La secrezione precoce di insulina, una caratteristica della normale funzione delle cellule beta, è stata la più modificata, a indicare un miglioramento della ridotta sensibilità al glucosio delle cellule beta descritta nei pazienti che progrediscono verso la forma clinica della malattia.

In sintesi teplizumab ha evidenziato un ritardo prolungato nella progressione al diabete di tipo 1 nei soggetti a rischio.

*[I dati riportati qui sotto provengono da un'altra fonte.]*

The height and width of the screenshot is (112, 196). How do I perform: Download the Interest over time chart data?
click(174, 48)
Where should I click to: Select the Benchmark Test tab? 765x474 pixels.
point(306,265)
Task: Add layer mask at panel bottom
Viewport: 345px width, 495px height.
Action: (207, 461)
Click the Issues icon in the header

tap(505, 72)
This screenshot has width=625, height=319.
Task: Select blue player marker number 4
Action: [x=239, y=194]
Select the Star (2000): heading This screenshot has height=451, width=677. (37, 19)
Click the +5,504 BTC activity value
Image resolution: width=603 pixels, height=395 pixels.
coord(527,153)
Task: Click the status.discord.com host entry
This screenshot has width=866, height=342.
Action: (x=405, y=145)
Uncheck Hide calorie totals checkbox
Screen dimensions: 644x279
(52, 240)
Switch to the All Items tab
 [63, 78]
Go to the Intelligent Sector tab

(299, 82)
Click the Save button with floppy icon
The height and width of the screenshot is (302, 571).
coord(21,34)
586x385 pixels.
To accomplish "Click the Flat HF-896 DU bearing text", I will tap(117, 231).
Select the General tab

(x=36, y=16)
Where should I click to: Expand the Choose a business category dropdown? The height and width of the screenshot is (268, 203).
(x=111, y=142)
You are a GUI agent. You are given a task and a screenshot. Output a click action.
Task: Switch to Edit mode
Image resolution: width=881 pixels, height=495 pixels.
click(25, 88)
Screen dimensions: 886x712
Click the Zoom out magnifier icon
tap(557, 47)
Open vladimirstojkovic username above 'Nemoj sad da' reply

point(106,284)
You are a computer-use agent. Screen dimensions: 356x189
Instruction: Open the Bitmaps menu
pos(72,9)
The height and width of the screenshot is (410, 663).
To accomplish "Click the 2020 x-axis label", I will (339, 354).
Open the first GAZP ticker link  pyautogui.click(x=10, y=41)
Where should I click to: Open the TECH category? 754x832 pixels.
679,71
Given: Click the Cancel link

La terapia immunologica ha modificato il decorso biologico della malattia migliorando la funzione delle cellule beta, come riflesso dai miglioramenti quantitativi e qualitativi nella secrezione di insulina associati alla modulazione della frequenza e della funzione dei linfociti T CD8.

«La pronunciata efficacia precoce del farmaco, seguita dalla stabilizzazione della funzione delle cellule beta, suggerisce anche che il trattamento ripetuto, che in precedenza si è dimostrato sicuro, o l’aggiunta di altri farmaci che agiscono direttamente sulle cellule beta in momenti chiave del decorso clinico, può essere utile per dilazionare l’insorgenza del diabete o per prevenirne la diagnosi» hanno concluso gli autori. «I nostri risultati hanno implicazioni anche per altre malattie autoimmuni, avendo dimostrato che l’intervento immunitario può cambiare la patobiologia anche prima della diagnosi di diabete e portare a un risultato clinicamente significativo»

Bibliografia

Sims EK et al. Teplizumab improves and stabilizes beta cell function in antibody-positive high-risk individuals. Science Translational Medicine 03 Mar 2021:Vol. 13, Issue 583, eabc8980.